Biblical archaeologist to discuss search for Noah's Ark
A biblical archaeologist who spent parts of the past three years searching for Noah's Ark will be in Duluth on Friday evening to talk about what he found.
Randall Price was most recently on Mount Ararat in eastern Turkey in late September. That's the place Genesis 8:4 of the Bible says the ark came to rest after a worldwide flood.
Price will speak on "In Search of Noah's Ark" at 6:30 p.m. Friday in the Woodland Middle School auditorium as part of Duluth Bible Church's annual Fall Bible Conference.

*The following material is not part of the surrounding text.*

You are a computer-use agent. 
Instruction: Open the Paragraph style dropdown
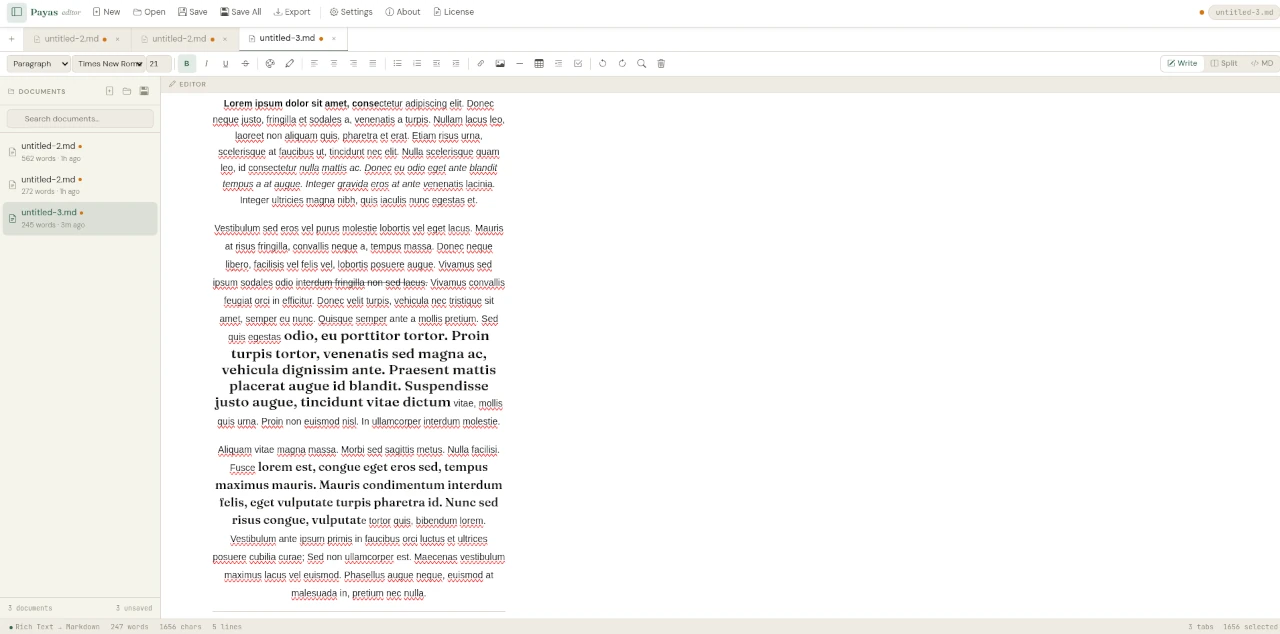(x=37, y=63)
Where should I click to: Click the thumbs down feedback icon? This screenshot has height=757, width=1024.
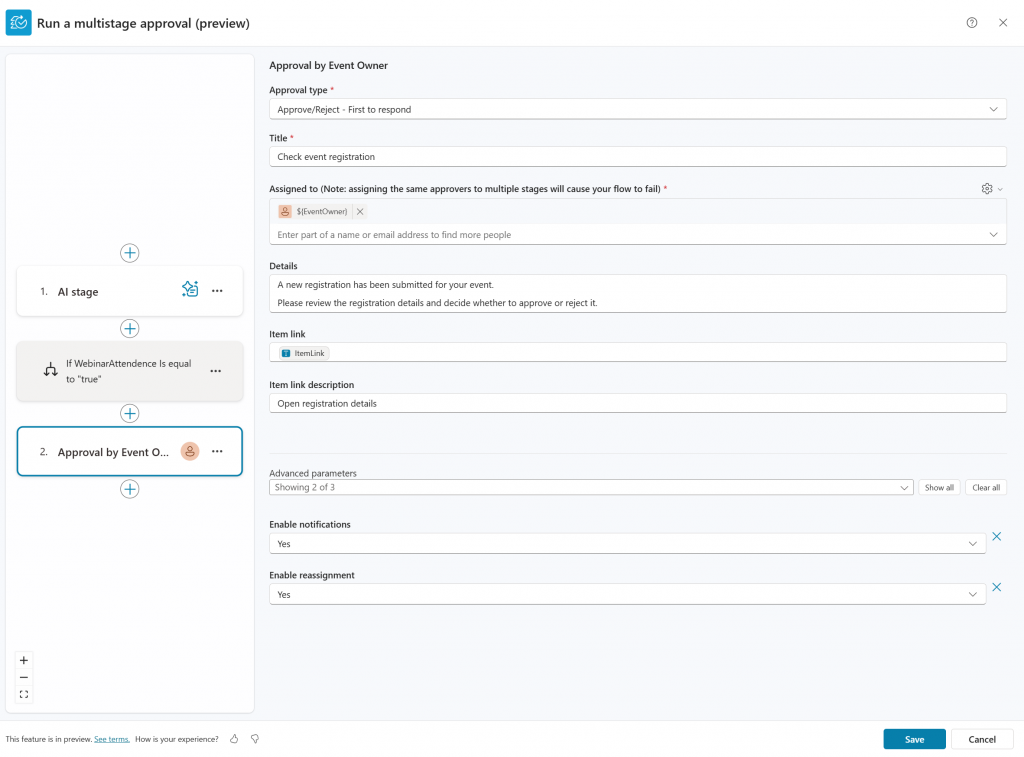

The Bible says that a man named Noah built a boat after God told him he planned to destroy civilization in a flood. The ark would have been between 450 and 500 feet long, 75 feet high and 45 feet wide, Price said in an interview. When the flood came, Noah and his family, along with pairs of all kinds of animals, took refuge in the ark and were spared, according to the book of Genesis.
Some of Price's material will be so new he himself didn't know what it would be when he spoke on Wednesday from his office in San Marcos, Texas.
"They're trying to render 3-D images now," Price said. "It takes a lot of processing. And so the actual final work I'm told will be finished Thursday night (in Dallas). ... They're going to send me the images. So I'll really know more myself on Thursday night."
Price is founder of San Marcos-based World of the Bible Ministries and director of the Center for Judaic Studies at Liberty University in Lynchburg, Va. He's the author of books on biblical scholarship and archaeology and on Middle East conflict.
Dennis Rokser, senior pastor of Duluth Bible Church, said Price is one of 11 guest speakers at the annual conference, which began Wednesday and continues through Sunday morning. Price will address a second session at 8 p.m. Friday and another session at 11 a.m. Saturday; both on the Middle East conflict, and speak again at 10:30 a.m. Sunday.
All sessions except for Friday evening are at Duluth Bible Church, which meets in the old Washburn School, 201 W. St. Andrews St. The church's auditorium seats 400, with an overflow area for 100 more, Rokser said. But the combination of Price and Noah prompted the church to seek a bigger venue for Friday evening. The middle school auditorium seats about 800, he said.
Noah might trump the Middle East conflict when it comes to audience interest.
"That's why we're having Noah's Ark first that night, because the kids might want to see that," Rokser said. "But then some parents might want to get their kids home, so we thought we'd go with the Middle East second."
Price will be reporting on his team's findings from 17,000 feet above sea level, where a glacier covers the top of Mount Ararat.
Americans seldom are given permits to explore Mount Ararat, but Price's archaeological team has been allowed in each of the past three years, he said, and he hopes to return next year. The expeditions have used such tools as seismic readings, ground-penetrating radar, drilling and satellite images.
They've discovered what Price describes as "anomalies" 40 or 50 feet below the glacier.
"The shape of it is man-made because of the angles; they're not natural in nature," Price said. "The size, the shape and everything indicates we have something that at least, shall we say, fits the biblical description of what Noah's Ark would be. ... There's no way something like that could have been built up there."
Price acknowledged that many people see the Genesis accounts as myths and legends. But archaeological evidence may change some people's minds, he said.
"There is plausibility and reasonable information from this hard science of archaeology that at least makes us look at this and say it could have happened," Price said. "And I think that's the important thing, because we want all the information possible before we make a decision."